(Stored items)
----
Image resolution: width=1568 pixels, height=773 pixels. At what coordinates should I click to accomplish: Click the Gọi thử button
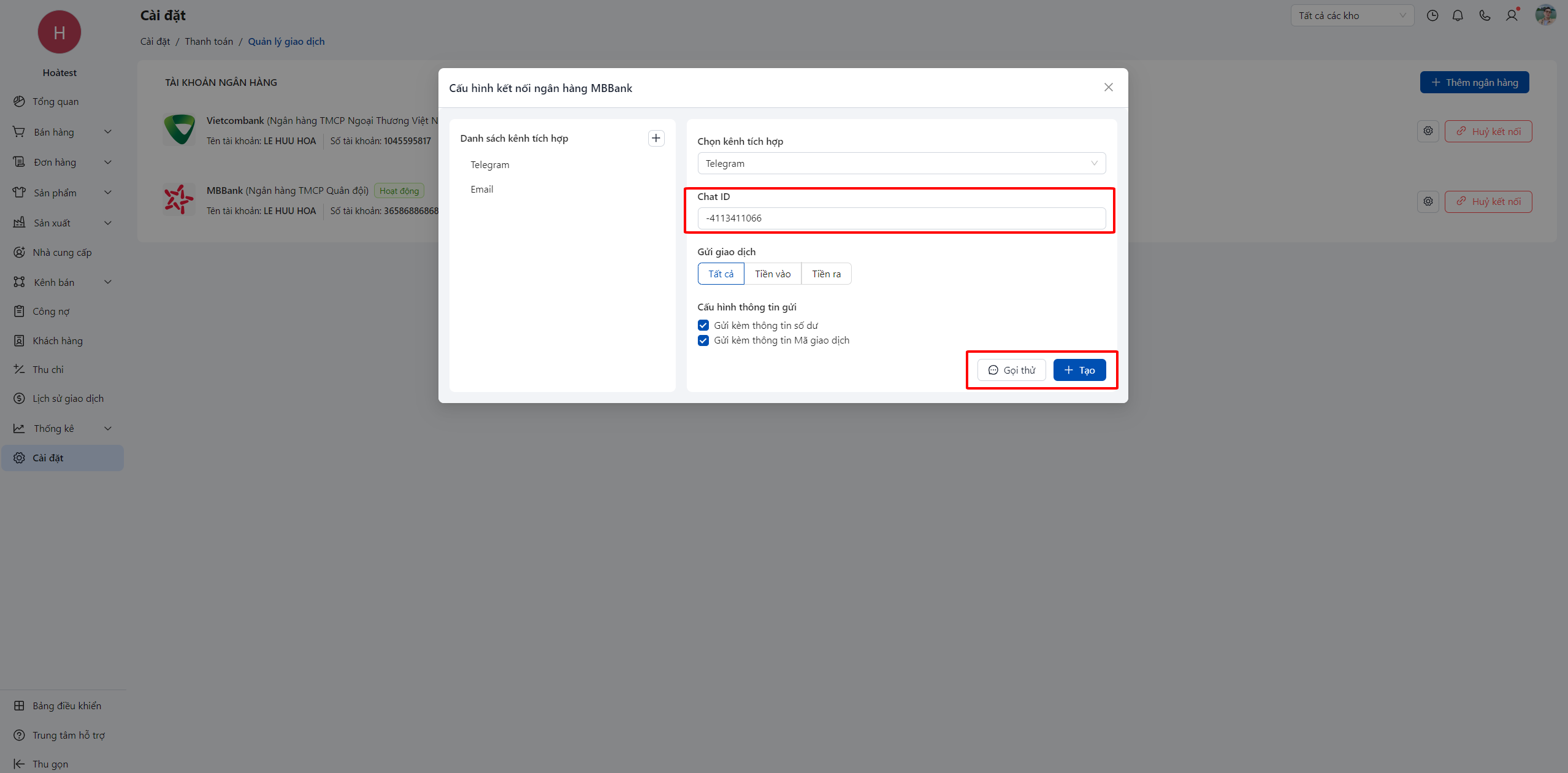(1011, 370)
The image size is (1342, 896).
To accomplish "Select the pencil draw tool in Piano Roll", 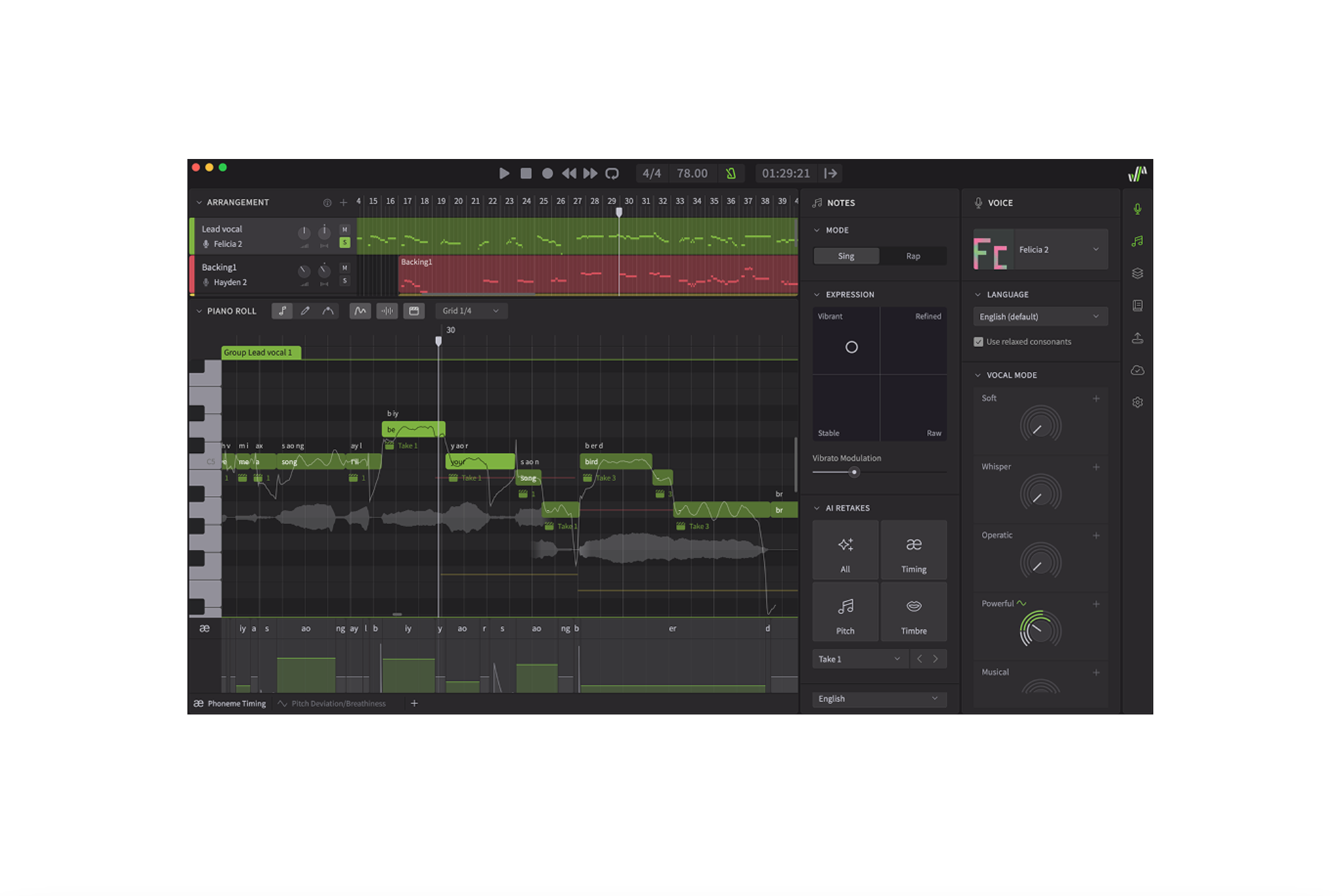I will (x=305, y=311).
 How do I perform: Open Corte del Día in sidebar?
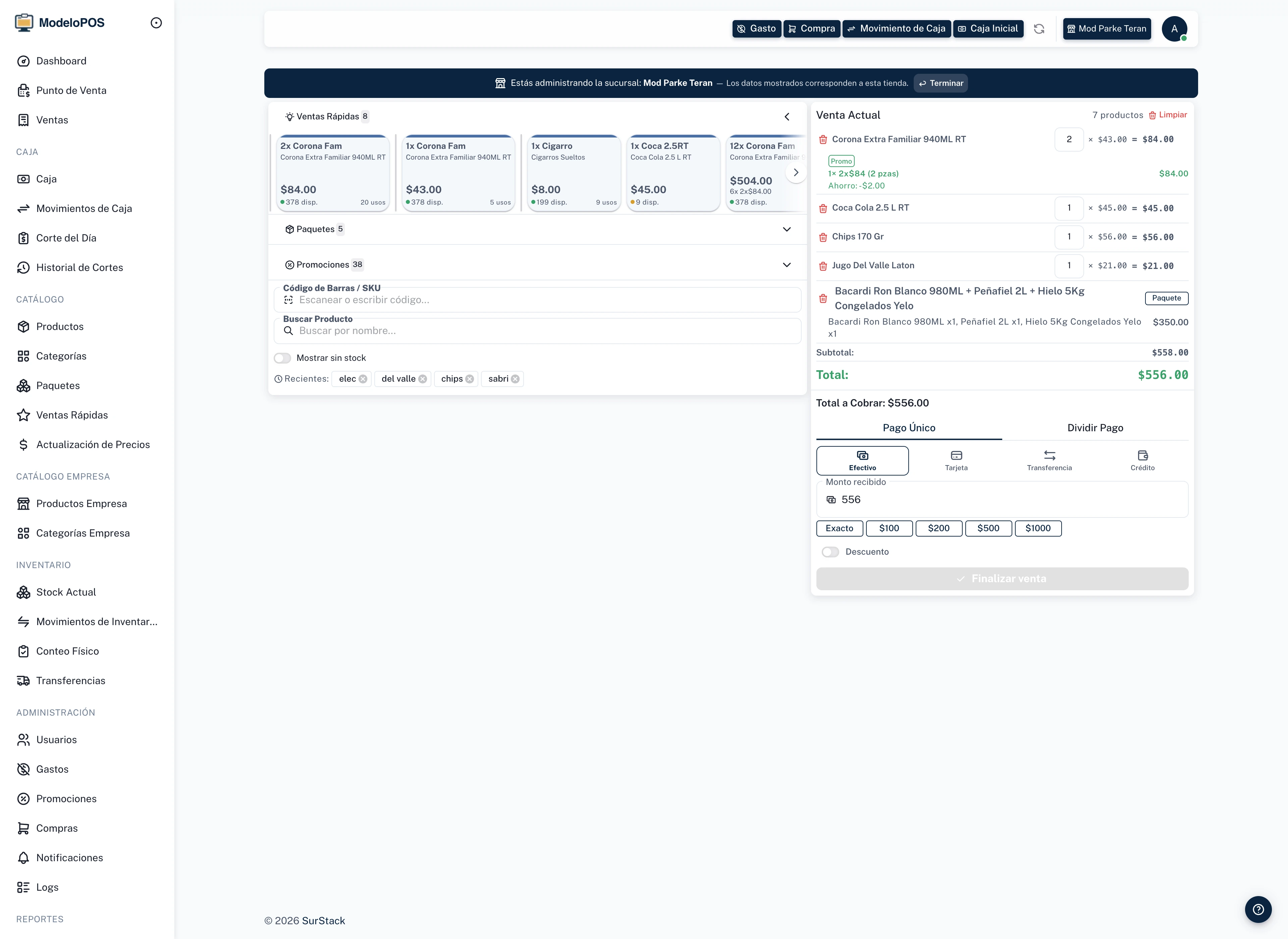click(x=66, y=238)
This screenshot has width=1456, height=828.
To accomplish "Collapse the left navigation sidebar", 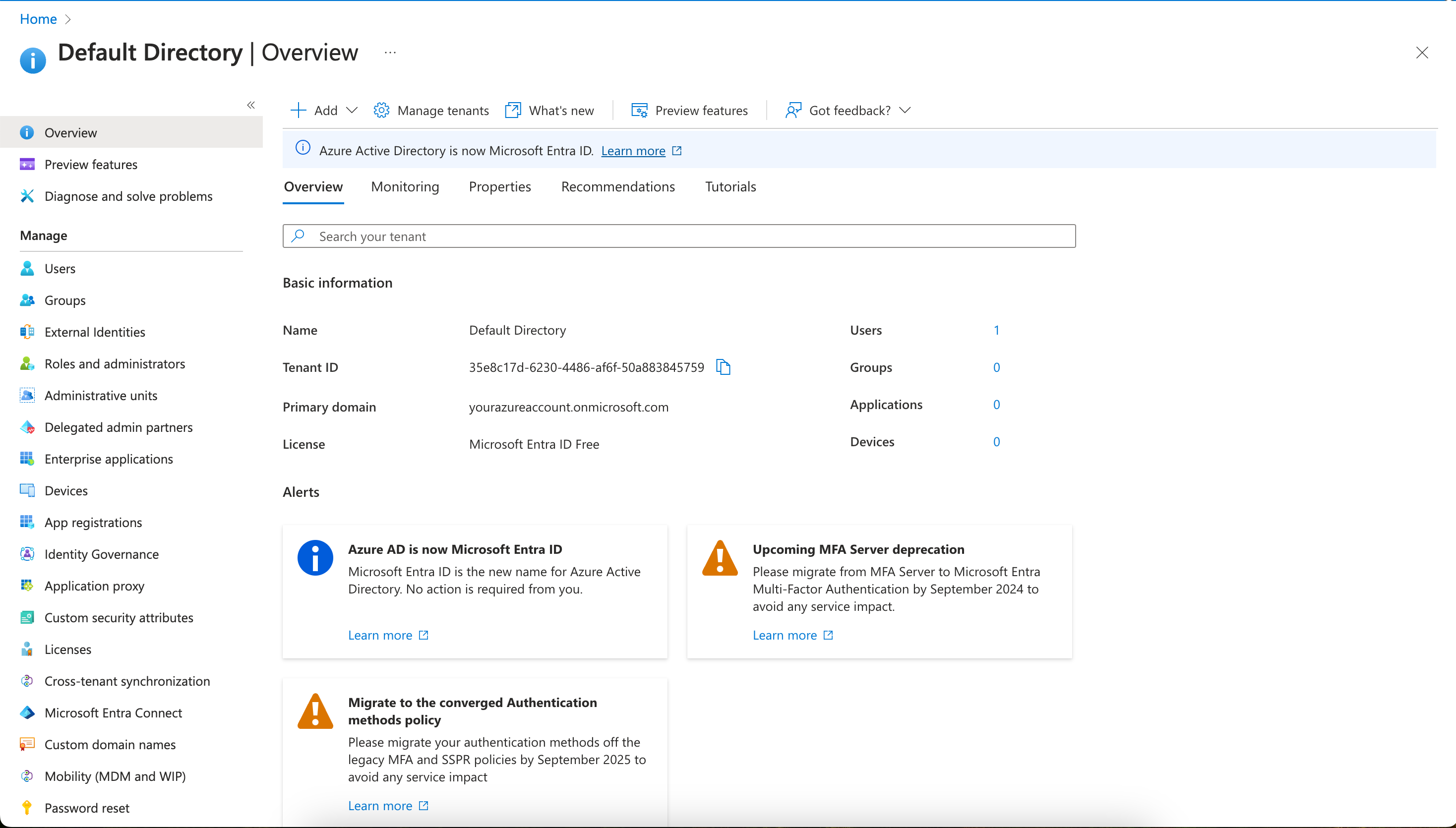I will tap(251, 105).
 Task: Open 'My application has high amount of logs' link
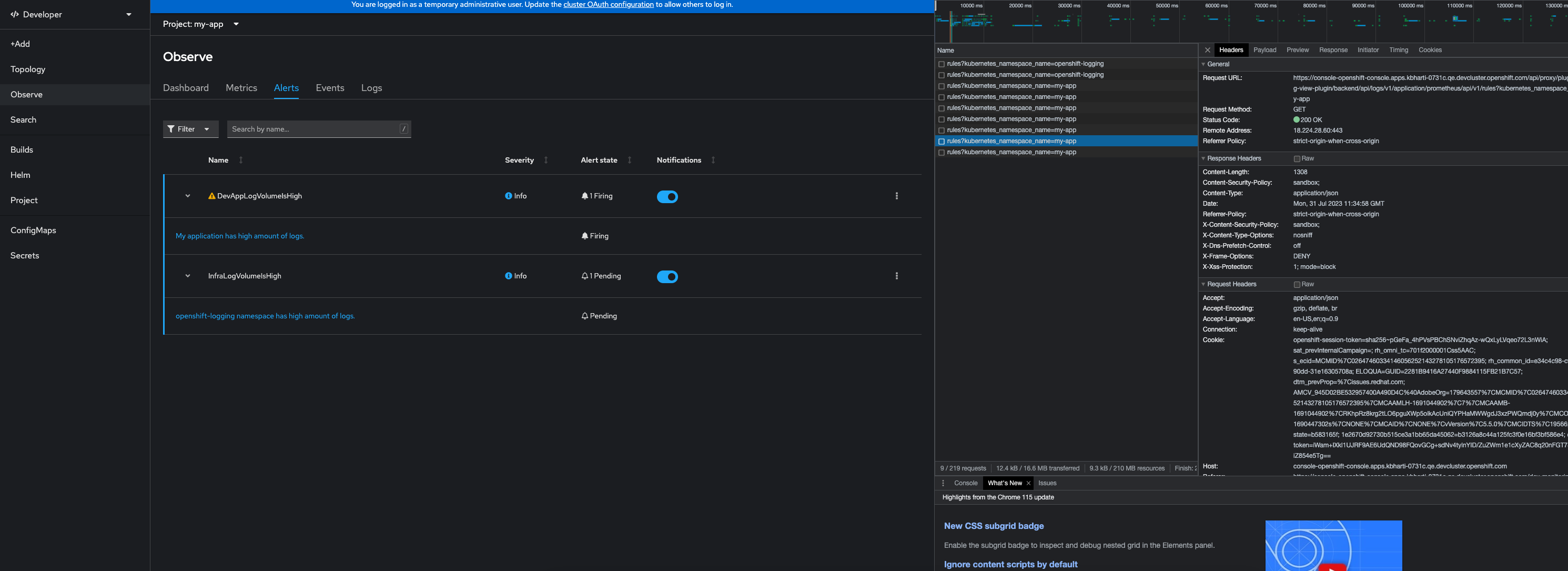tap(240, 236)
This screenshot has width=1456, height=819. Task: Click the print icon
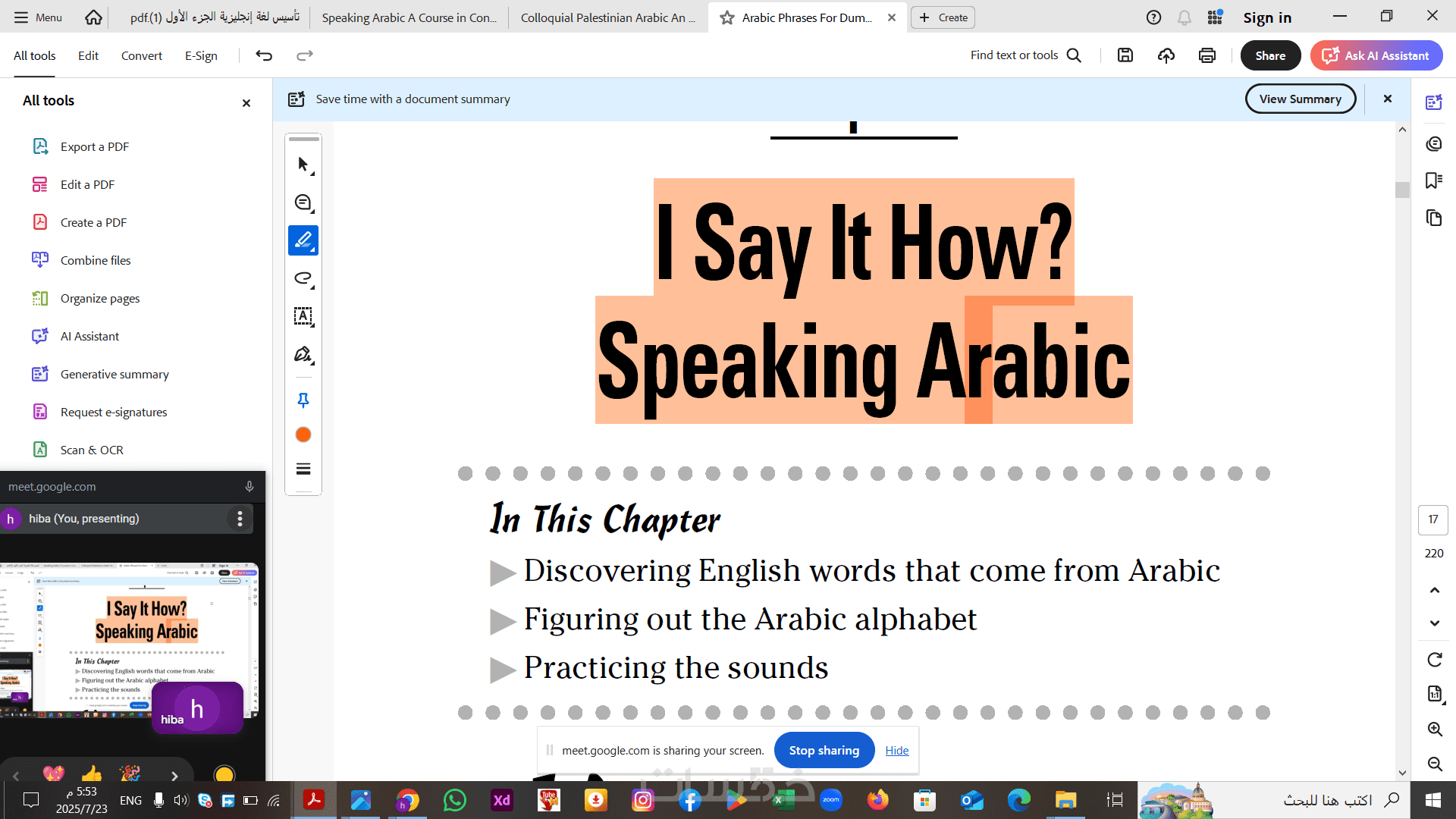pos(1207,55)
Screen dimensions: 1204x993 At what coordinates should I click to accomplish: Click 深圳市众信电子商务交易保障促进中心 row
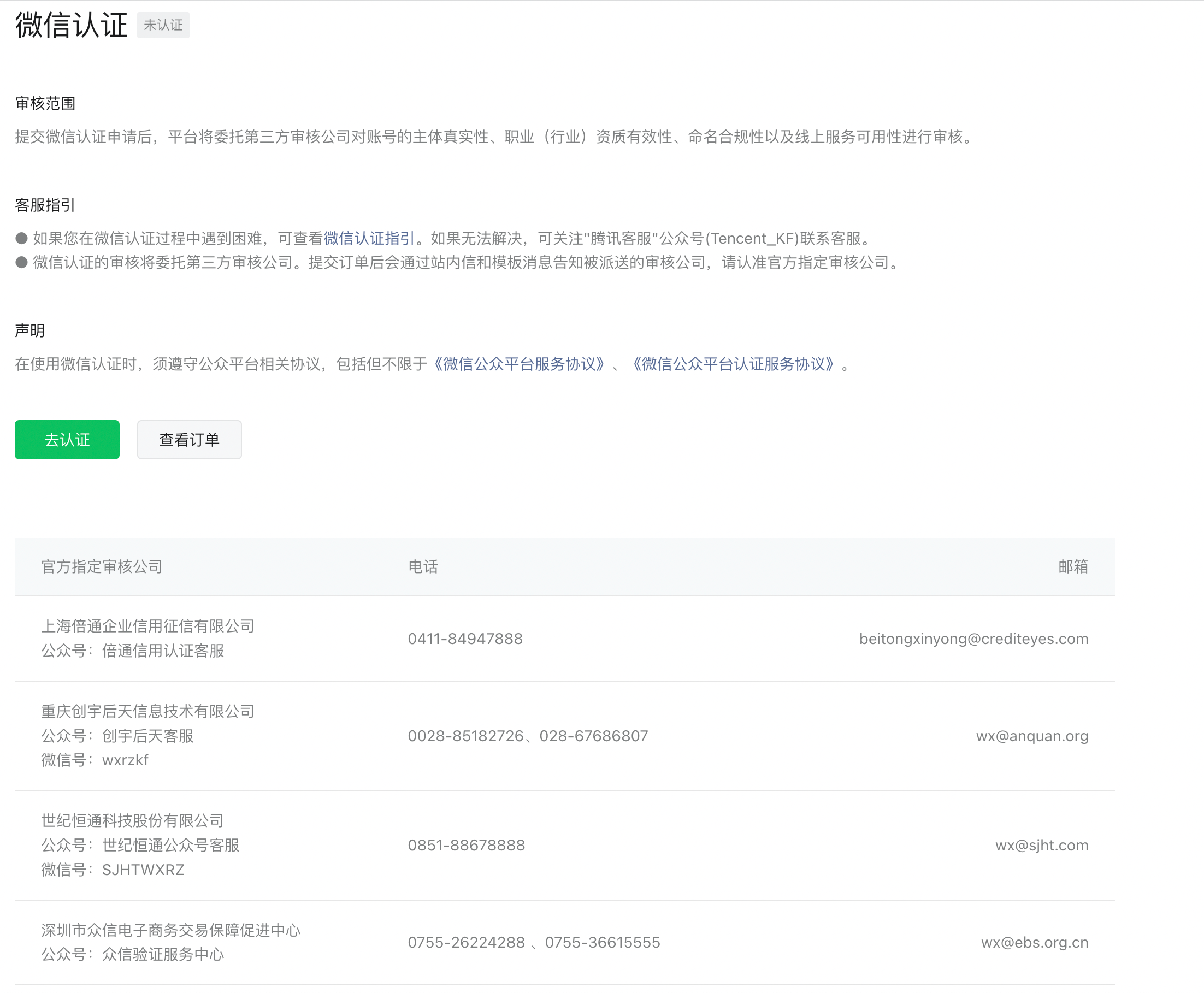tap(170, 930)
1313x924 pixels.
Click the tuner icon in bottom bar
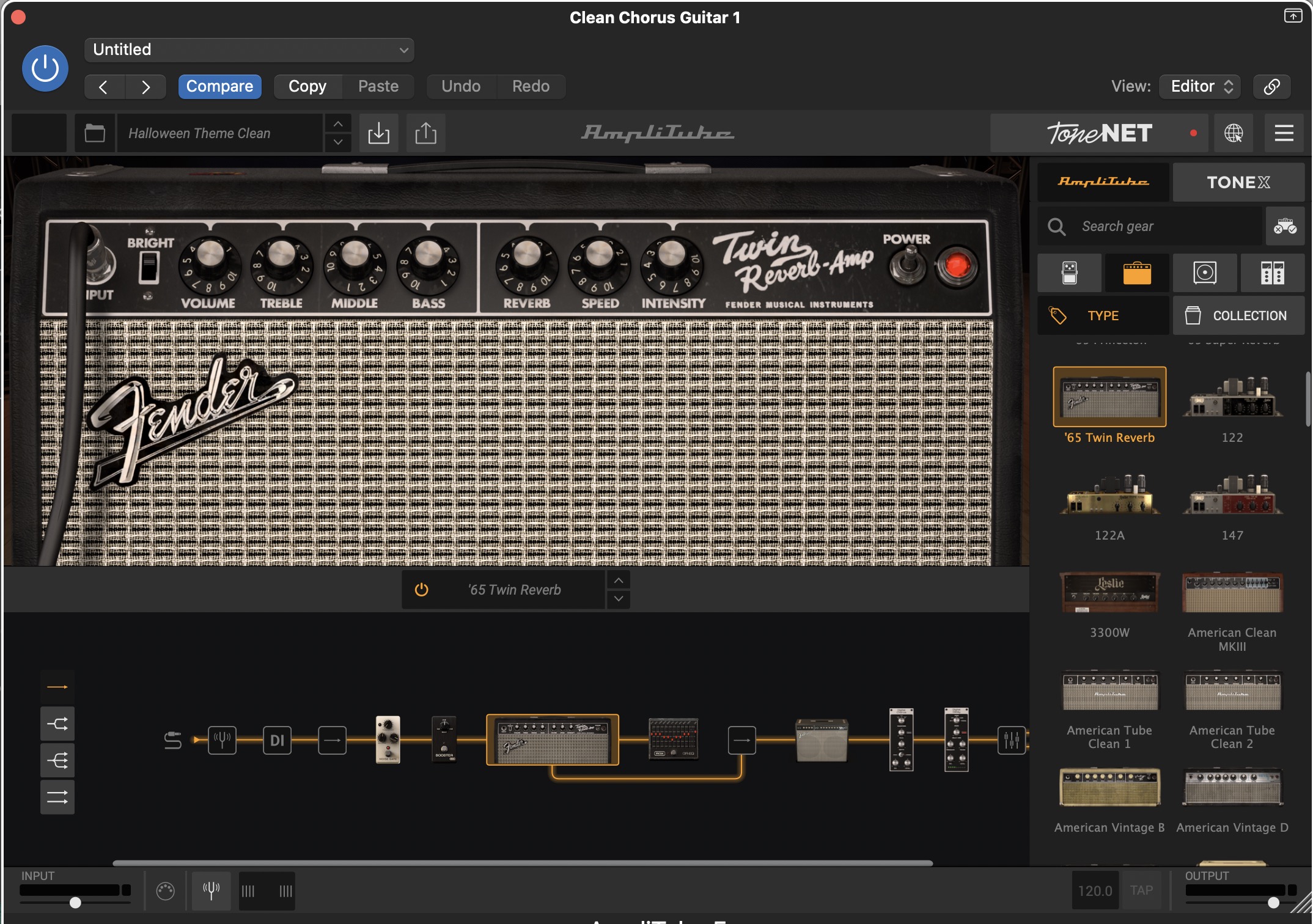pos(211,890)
----
> _TASK DETAILS_: What should come back is an exact copy of the lines above from the line with "This screenshot has width=1456, height=819." to the line with "1313x924 pixels.", both included, minus the pictures.

> _EXERCISE OUTPUT_:
This screenshot has width=1456, height=819. Task: Click the print icon
pos(1207,55)
Screen dimensions: 1204x993 At what coordinates should I click to accomplish: Click 深圳市众信电子商务交易保障促进中心 row
tap(170, 930)
1313x924 pixels.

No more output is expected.